ISO/IEC JTC1/SC2/WG2 N1519R
Date: 1997-05-30
This is an unofficial HTML version of a document submitted to WG2.
A. Administrative | |
1. Title | Proposal for encoding the Thaana script in ISO/IEC 10646 |
2. Requester's name | Michael Everson, Evertype (WG2 member for Ireland) |
3. Requester type | Expert contribution |
4. Submission date | 1997-05-30 |
5. Requester's reference | http://www.evertype.com/standards/dv/thaana.html |
6a. Completion | This is a complete proposal. |
6b. More information to be provided? | No |
B. Technical -- General | |
1a. New script? Name? | Yes. Thaana. |
1b. Addition of characters to existing block? Name? | No |
2. Number of characters | 50 |
3. Proposed category | Category A |
4. Proposed level of implementation and rationale | Thaana requires Level 2 implementation as Indic scripts do. |
5a. Character names included in proposal? | Yes |
5b. Character names in accordance with guidelines? | Yes |
5c. Character shapes reviewable? | Yes (see below) |
6a. Who will provide computerized font? | Michael Everson, Evertype |
6b. Font currently available? | Michael Everson, Evertype |
6c. Font format? | TrueType |
7a. Are references (to other character sets, dictionaries, descriptive texts, etc.) provided? | Yes. An 8-bit font was made available to me as a source encoding. It has de-facto use status. There appear to be no standards. (see below) |
7b. Are published examples (such as samples from newspapers, magazines, or other sources) of use of proposed characters attached? | Not provided here. Thaana is well-known. There is an online newspaper in Dhivehi (Haveeru Medhu Haftha, http://www.haveeru.com/midweek/index.htm), which displays text with gifs. |
8. Does the proposal address other aspects of character data processing? | Yes (see below) |
C. Technical -- Justification | |
1. Contact with the user community? | Yes. The Maldivian Students' Association (GB), the Haveeru Daily, the National Centre for Linguistic and Historical Research (MV). |
2. Information on the user community? | 226,000 people live in the Maldives. Thaana is the national script. |
3a. The context of use for the proposed characters? | Thaana script is commonly used to write Dhivehi. |
3b. Reference | Unicode Technical Report #3 |
4a. Proposed characters in current use? | Yes |
4b. Where? | In the Maldives. |
5a. Characters should be encoded entirely in BMP? | Yes. Positions U+0700 - U+074F are proposed for the encoding. |
5b. Rationale | Thaana is a Category A script. |
6. Should characters be kept in a continuous range? | Yes |
7a. Can the characters be considered a presentation form of an existing character or character sequence? | No |
7b.

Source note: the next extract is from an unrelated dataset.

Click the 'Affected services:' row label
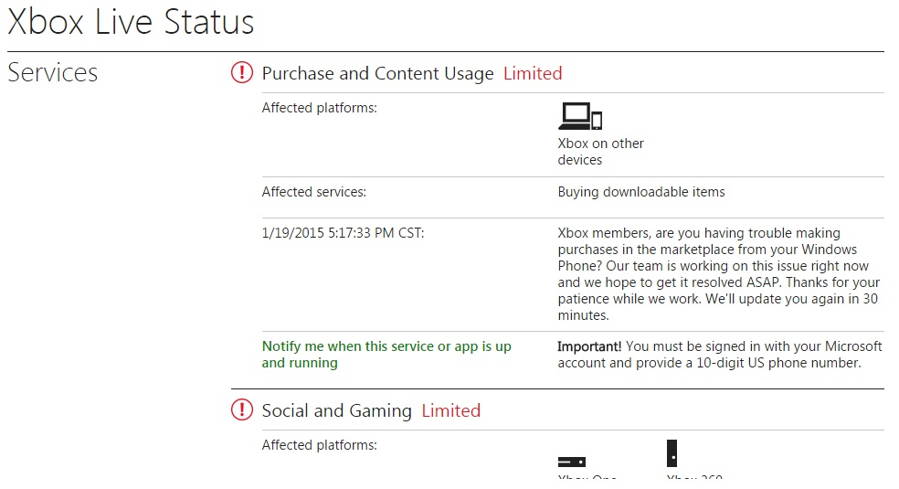Image resolution: width=899 pixels, height=489 pixels. [x=314, y=192]
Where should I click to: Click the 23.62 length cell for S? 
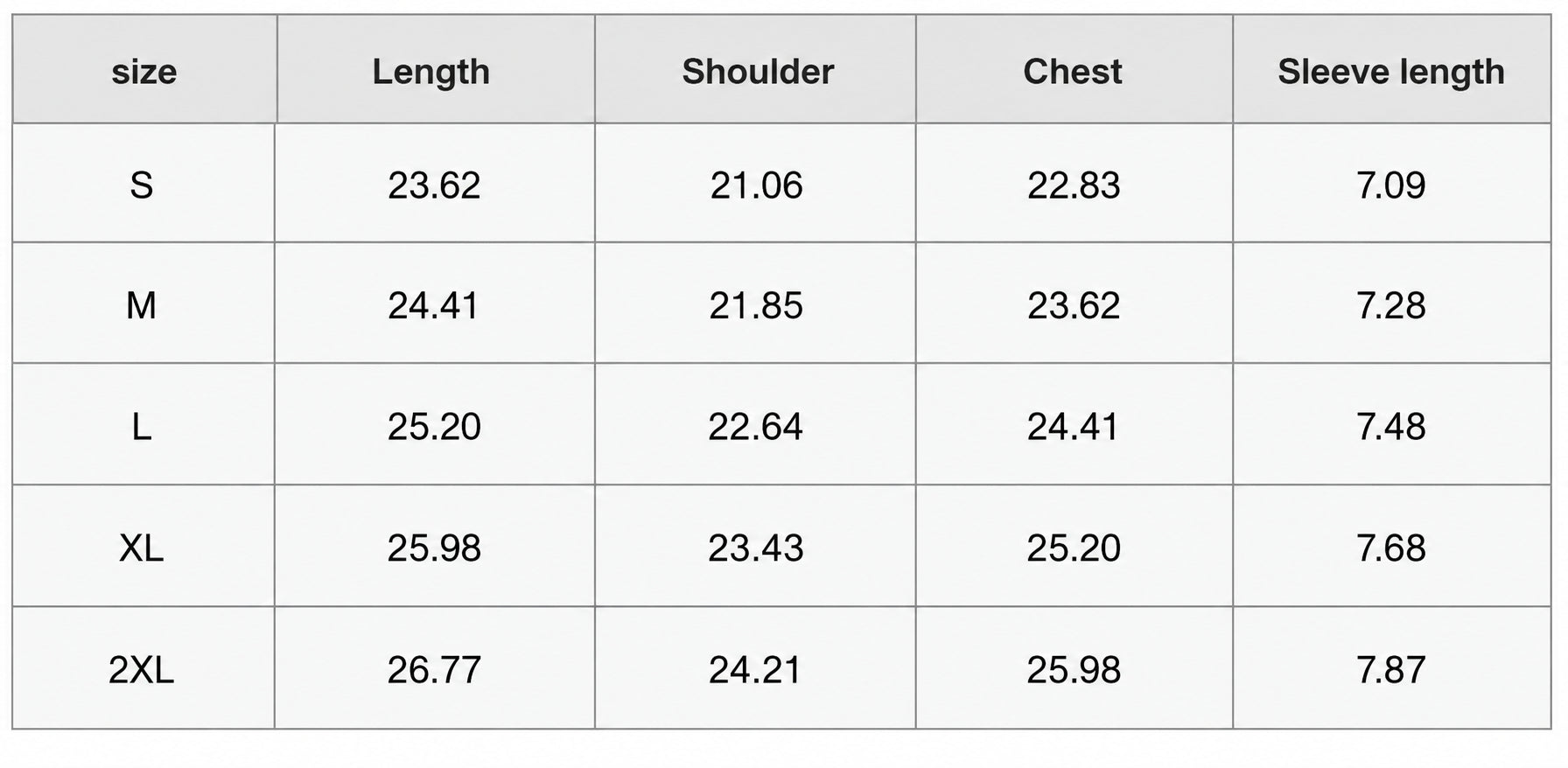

Where? | |
7c. Reference | |
8a. Can any of the characters be considered to be similar (in appearance or function) to an existing character? | No |
8b. Where? | |
8c. Reference | |
9a. Combining characters or use of composite sequences included? | Yes |
9b. List of composite sequences and their corresponding glyph images provided? | No |
10. Characters with any special properties such as control function, etc. included? | No |
D. SC2/WG2 AdministrativeTo be completed by SC2/WG2 | |
1. Relevant SC 2/WG 2 document numbers: | |
2. Status (list of meeting number and corresponding action or disposition) | |
3. Additional contact to user communities, liaison organizations etc. | |
4. Assigned category and assigned priority/time frame | |
Other Comments |
Processing
Thaana is written from right to left and partakes of features of both the Indic and Arabic script varieties. Consonants have no inherent a vowel sound, and are always written with either a vowel sign or a null "vanishing vowel" sign (U+0730) above them. On THAANA LETTER ALIF (U+0707) the null vowel sign is a glottal stop. Loanwords from Arabic are also written in the Arabic script or transcribed by means of dots on existing Thaana letters; the use of modified Thaana letters dates from the middle of the present century. Both Arabic and European digits are used. The ARABIC COMMA (U+060C), ARABIC SEMICOLON (U+061B), and ARABIC QUESTION MARK (U+061F), but a native comma and full stop are also used (according to Nakanishi 1980). These can be unified with FULL STOP already encoded; the native comma is "." and the native full stop is "..". Transliteration of the character names follows the usual method employed in the Maldives.
Issues
Two other scripts were formerly used to write Dhivehi: the older Eveelaa Akuru 'ancient letters' and the later Dives Akuru 'island letters'. The earliest documents written in the Eveelaa Akuru date from the 12th century; documents written in the Dives Akuru date from the 15th century. Both of those scripts are related to the Sinhala script, and are written from right to left. The use of the Thaana script dates from the 17th century. The present shapes of the Thaana (called the Gabulhi Thaana) date from the 19th century; earlier shapes should probably be considered font variants. It is likely that the Eveelaa Akuru and Dives Akuru should be encoded separately from Thaana in ISO 10646. Faulmann 1880 gives an example of one of the older scripts, probably the Dives Akuru, since the Eveelaa Akuru was more similar to Sinhala than the example given there.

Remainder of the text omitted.